The way that Oakland Unified allocates facilities is bad for kids, schools, and likely the district’s bank account. We have all heard about the “too many schools” problem, but here I am talking about Proposition 39 which mandates that districts make “reasonably equivalent” facilities available to public charter school students.
This is an annual ritual fraught with conflict, anger, and lawsuits: a giant game of musical chairs where a couple of district staff are supposed to allocate thousands of charter seats amidst district facilities, smashing large square pegs into a myriad of small round holes.
Practically this can’t be done fairly without, in many cases, disrupting existing OUSD sites in bigger or smaller ways or splitting the charters into multiple sites, and usually both. It’s doubly bad for the charters, who often don’t know where they will be sited, go through an appeals process and delays, and have to put precious time and energy into a fight for something they have a right to be given.
And it’s hard to tell parents who need to enroll their child somewhere, that you aren’t sure where you will be located in the Fall.
Leases or lawyers
There are only two things the district can do legally; one, they can develop a long term lease outside of the Prop 39 process, or two, they can go through the yearly musical chairs, or I guess, three, they can get sued and lose.
As a lawyer I agree with Dickens, “the law is a ass.” Going to court wastes time and money and also subjects you to judicial fiat, which even if well intentioned probably won’t come up with the best plan. I believe that we are better off negotiating our way to good agreements which provide stability and better outcomes for everyone.
And let’s be clear, there is no free ride. Charters pay for the sites, which otherwise may sit shuttered costing the district money. And speaking for Lazear Charter Academy, millions of dollars are going into upgrading the site, which is OUSD’s. And in many cases, charters continue to use the district custodial staff and pay for them.
Meanwhile, the musical chairs game of Prop 39 is a mess year after year, with stupefying results that will likely cost the district money, and further divide the community. Nobody likes to get sued, but nobody likes to get screwed either.
The absurdity of this process was on full display at the 3/22 OUSD Board meeting, 16 charters requested facilities under prop 39, and the majority of those are going to be a fight. At the same time another 15 charters did not request sites, because they have long term agreements, so no fight, no instability. We need more in column B and less in column A.
And let’s look at a couple of the “offers”
An offer you can’t accept
The detailed offer proposed at the Board meeting involved moving East Oakland Leadership Academy which is currently at Seminary and Foothill (Emphasize the East Oakland) to Westlake Middle (yeah on the west side of Lake Merrit), that’s 6 miles. And for a school whose parents walk to school with children, it’s a community killer, maybe a school killer.
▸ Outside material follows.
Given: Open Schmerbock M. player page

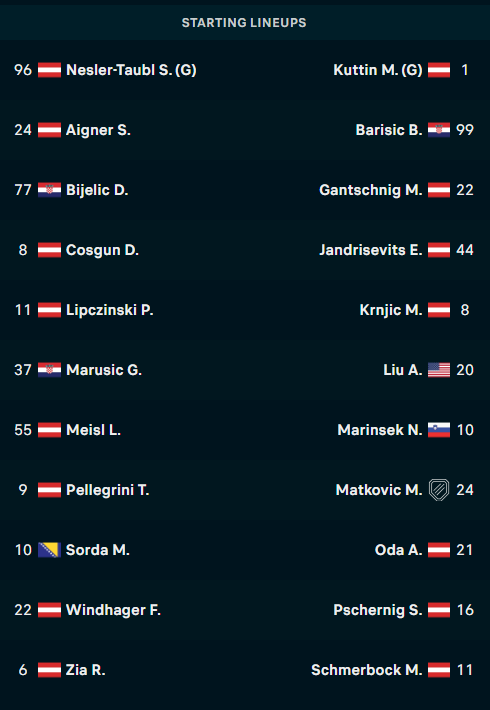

And that was a single site offer, so I guess that is relatively good. Though Prop 39 says that charter sites should be “contiguous,” many charter offers are sited across multiple campuses.
American Indian Public Charter II had its students distributed over 5 different sites; Allendale, Skyline, Munck, Howard, and Garfield. How could a principal manage that? They can’t.
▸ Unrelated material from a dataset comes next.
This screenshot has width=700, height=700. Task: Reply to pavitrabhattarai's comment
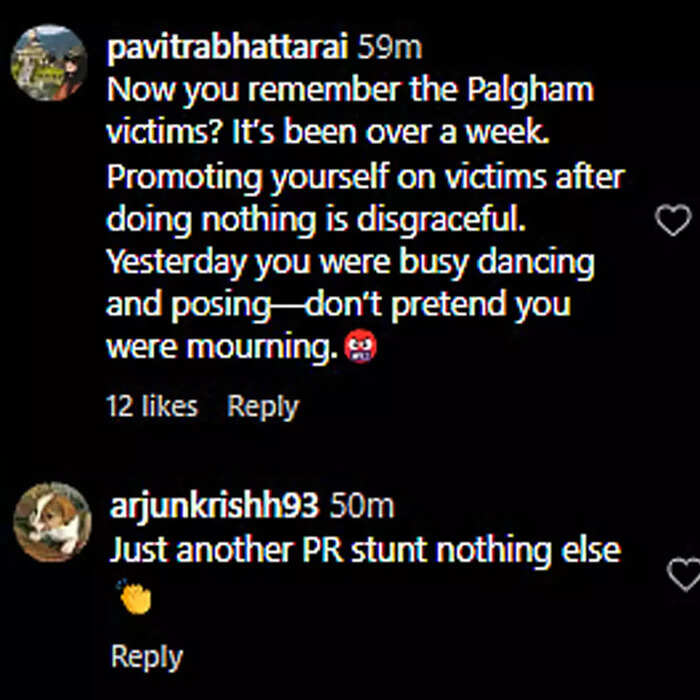click(x=262, y=407)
And I challenge anyone with a straight face to argue this is “reasonably equivalent” to other district facilities. You can’t. It’s not. You will lose in court.
Instability is bad for schools, kids and the district
I know a vocal minority don’t like or agree with the Prop 39, but it was approved by the voters overwhelmingly, and gave public charter school students rights to district facilities, setting rules and timelines. By all means lobby to overturn it, but until then it’s the law.
Districts have ignored the law to their own peril. LAUSD lost a $7 million lawsuit last year on Prop 39, and Oakland is poised to lose as well if it comes to that, based on my reading of the law and facts.
It doesn’t have to be this way. The current approach is administratively very challenging, and leaves few real options. Meanwhile the district is sitting on undeveloped plots of land, underutilized sites, and other assets to use in reaching agreements with charters before it comes to Prop 39, avoiding the yearly drama, lawsuits, and uncertainty. And OUSD already has successfully negotiated many agreements.
Schools not knowing where they are going, last minute changes, splitting schools into multiple sites, all these things are bad for kids and learning. So to advocate for policies that consistently create these conditions is bad for kids no matter whose “side” you are on. And it’s going to create a bad situation for the district, where they will lose a lawsuit, lose money, and may lose autonomy on these decisions.
There is a better way to get this done, I hope we can sit around a table and agree before we are disagreeing in front of a judge.